Wednesday, November 16, 2005

A Killer Goes Free

An Israeli army officer who fired the entire magazine of his automatic rifle into a 13-year-old Palestinian girl and then said he would have done the same even if she had been three years old was acquitted on all charges by a military court yesterday.

Source: Guardian Unlimited

Another day, another Palestinian child's killer goes unpunished. This is nothing new. It has happened over and over for years.
The manner of Iman's [the young girl] killing, and the revelation of a tape recording in which the captain is warned that she was just a child who was "scared to death", made the shooting one of the most controversial since the Palestinian intifada erupted five years ago even though hundreds of other children have also died.

An innocent girl whose cold-blooded murder will never receive the attention due the barbaric and needless act. Her only crime was to walk within a security zone on her way to school. A warning would have been appropriate. None was given.
A recording of radio exchanges between Capt R and his troops obtained by Israeli television revealed that from the beginning soldiers identified Iman as a child.

In the recording, a soldier in a watchtower radioed a colleague in the army post's operations room and describes Iman as "a little girl" who was "scared to death". After soldiers first opened fire, she dropped her schoolbag which was then hit by several bullets establishing that it did not contain explosive. At that point she was no longer carrying the bag and, the tape revealed, was heading away from the army post when she was shot.

Palestinian witnesses said they saw the captain shoot Iman twice in the head, walk away, turn back and fire a stream of bullets into her body.

On the tape, Capt R then "clarifies" to the soldiers under his command why he killed Iman: "This is commander. Anything that's mobile, that moves in the [security] zone, even if it's a three-year-old, needs to be killed."
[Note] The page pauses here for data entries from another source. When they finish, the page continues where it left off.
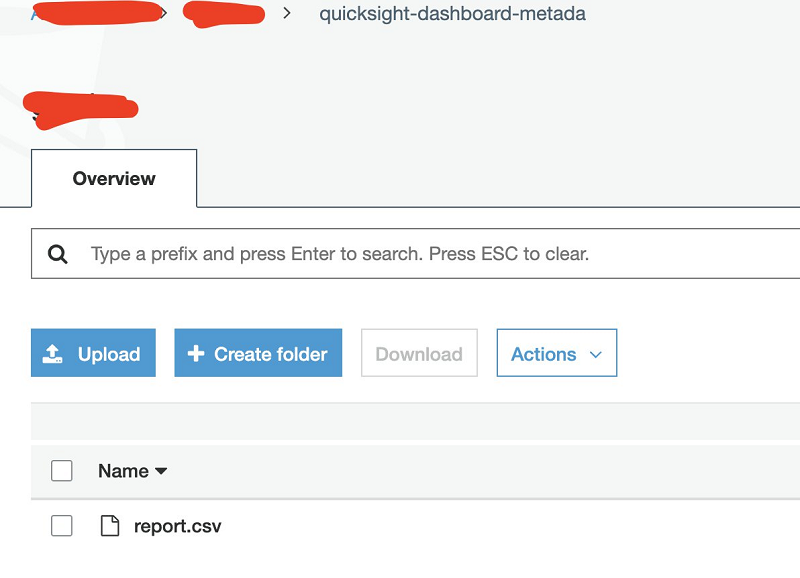Screen dimensions: 800x578
Task: Click the upload arrow icon
Action: click(x=52, y=354)
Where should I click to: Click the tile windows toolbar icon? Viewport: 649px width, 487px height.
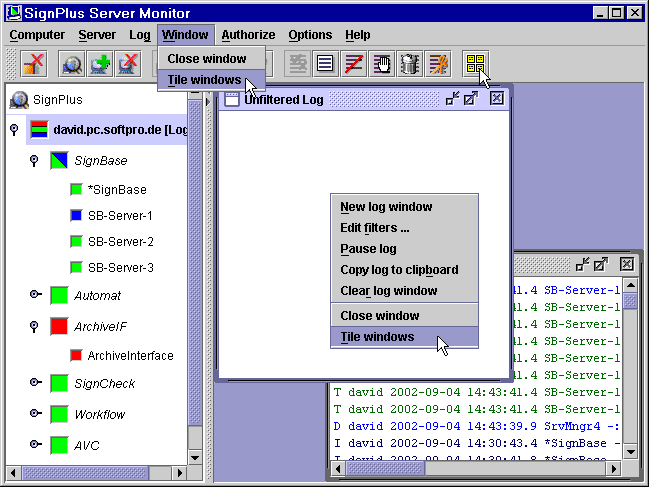coord(477,65)
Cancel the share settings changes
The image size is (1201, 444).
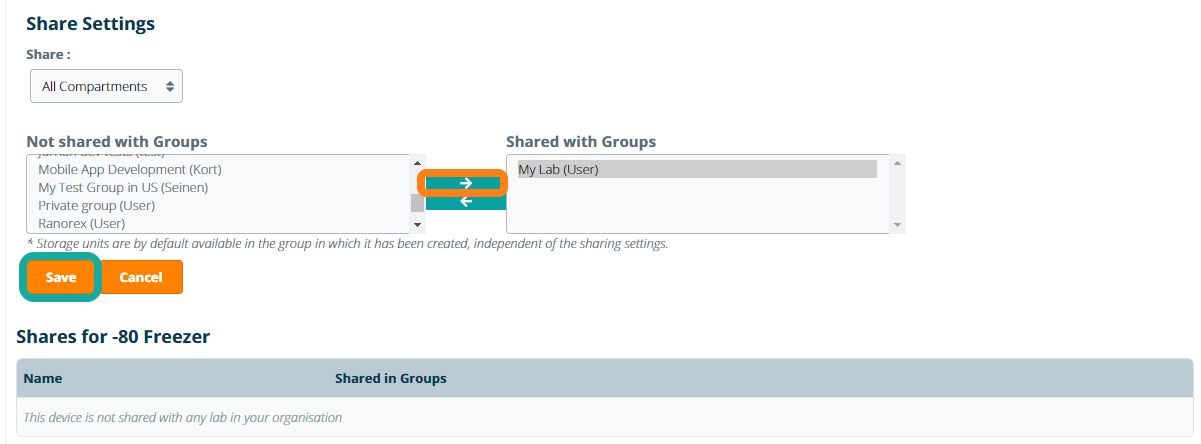[141, 277]
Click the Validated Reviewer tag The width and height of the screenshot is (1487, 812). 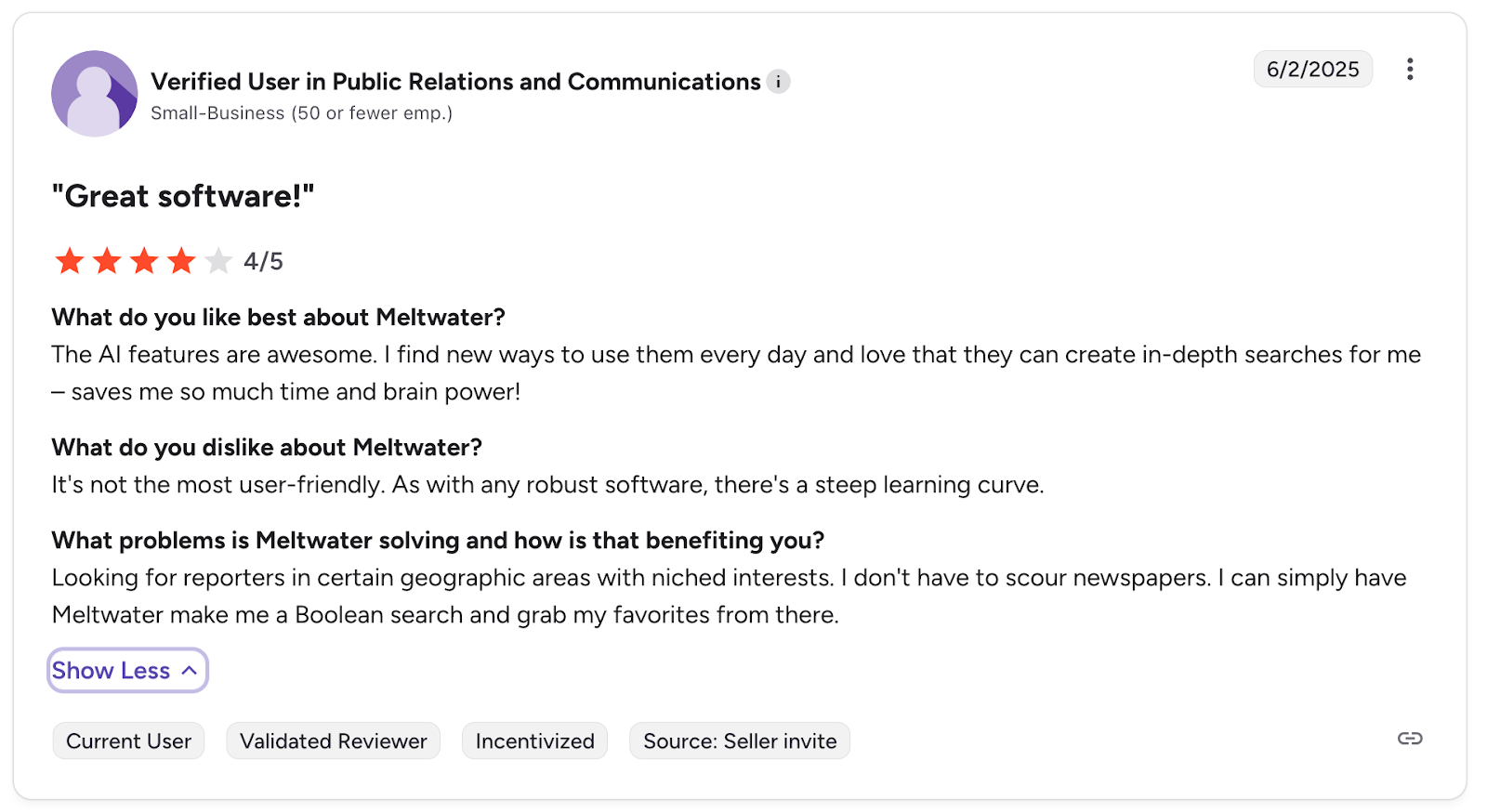tap(333, 741)
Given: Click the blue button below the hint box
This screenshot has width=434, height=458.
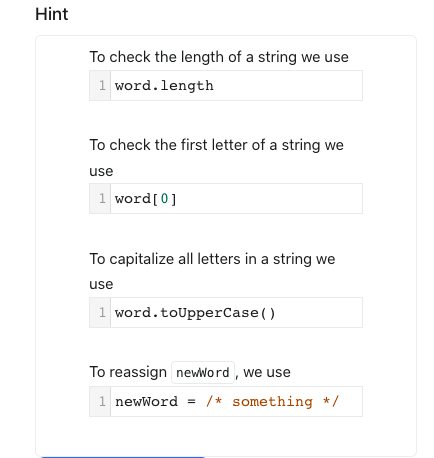Looking at the screenshot, I should [123, 457].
At no point did the Israeli troops come under attack.

Capt R claimed that he had not fired the shots at the girl but near her. However, Dr Mohammed al-Hams, who inspected the child's body at Rafah hospital, counted numerous wounds. "She has at least 17 bullets in several parts of the body, all along the chest, hands, arms, legs," he told the Guardian shortly afterwards. "The bullets were large and shot from a close distance. The most serious injuries were to her head. She had three bullets in the head. One bullet was shot from the right side of the face beside the ear. It had a big impact on the whole face."

The Washington Post reports on the case in a very interesting manner, completely understating the callousness of the action. As a matter of fact, the tone of the entire article is very low-key compared to the Guardian article.

The article states the Israeli officer was acquited by a military court because "she [the girl] was already dead when he shot her". The defendant claimed "he did not identify the figure on the ground as a child" and "I'm happy and satisfied that the truth has come to light, I hope the army will understand its failure, the failure was not on my part."

Alright, so there are a few items making the readers feel he might very well be innocent, but let's see how the Post presents the position of the child:
Soldiers shot 13-year-old Iyman Hams as she approached a military observation post near the Rafah refugee camp in southern Gaza on Oct. 5, 2004. The soldiers said they thought she was planting a bomb. The girl's family said she was on her way to school.

Then, according to an army indictment, the officer approached the girl's body and fired two more shots _ an illegal practice called "verifying the kill." Palestinian doctors said that at least 15 bullets hit the girl.

Where's the stuff about the child getting up and trying to walk away before being gunned down? How about the bag being shot and not exploding thus proving there was no bomb in the bag? How about the part where witnesses saw the officer turn around and empty his magazine into the child's body after having shot her twice in the head?

I wonder why it is the Post article leaves out quite a bit of the damning evidence lending credibility to the case against the Israeli officer. Why are the facts not more prominently presented? Does the Post not want to foster anti-Israeli sentiment? Well, chew on that for a while, but now, back to this poor girl.

She was no match for young men with rifles and a life's worth of anti-Palestinian programming. Young Israelis are taught Palestinians lives are meaningless. Actions taken against Palestinians will not be punished.

It is sad to see how ethnic and religious differences are used to instill hate, to view others of different groups or beliefs as less than human. When children grow up in environments where this type of brainwashing is promulgated as "normal" behavior, the result is an inhuman being with no empathy toward others. Even though they may function "normally" within their society, they are truly abnormal within humanity.

Comments from an alternative news site:
The girl was clearly no threat. She had been identified by the Israelis as a scared, little girl. The article suggests that the only danger for the Israelis was if she had been sent out to lure them into a trap, which means the way for the Israelis to remain out of danger would have been to stay put. Instead, they go out, are not fired upon, which shows that it was not a trap, and then the accused empties his weapon into her body. However, this hypothesis implies that the Palestinians are such savages that they would risk the life of a small child in such a ploy. Such are the unstated assumptions in much mainstream news reporting on the conflict.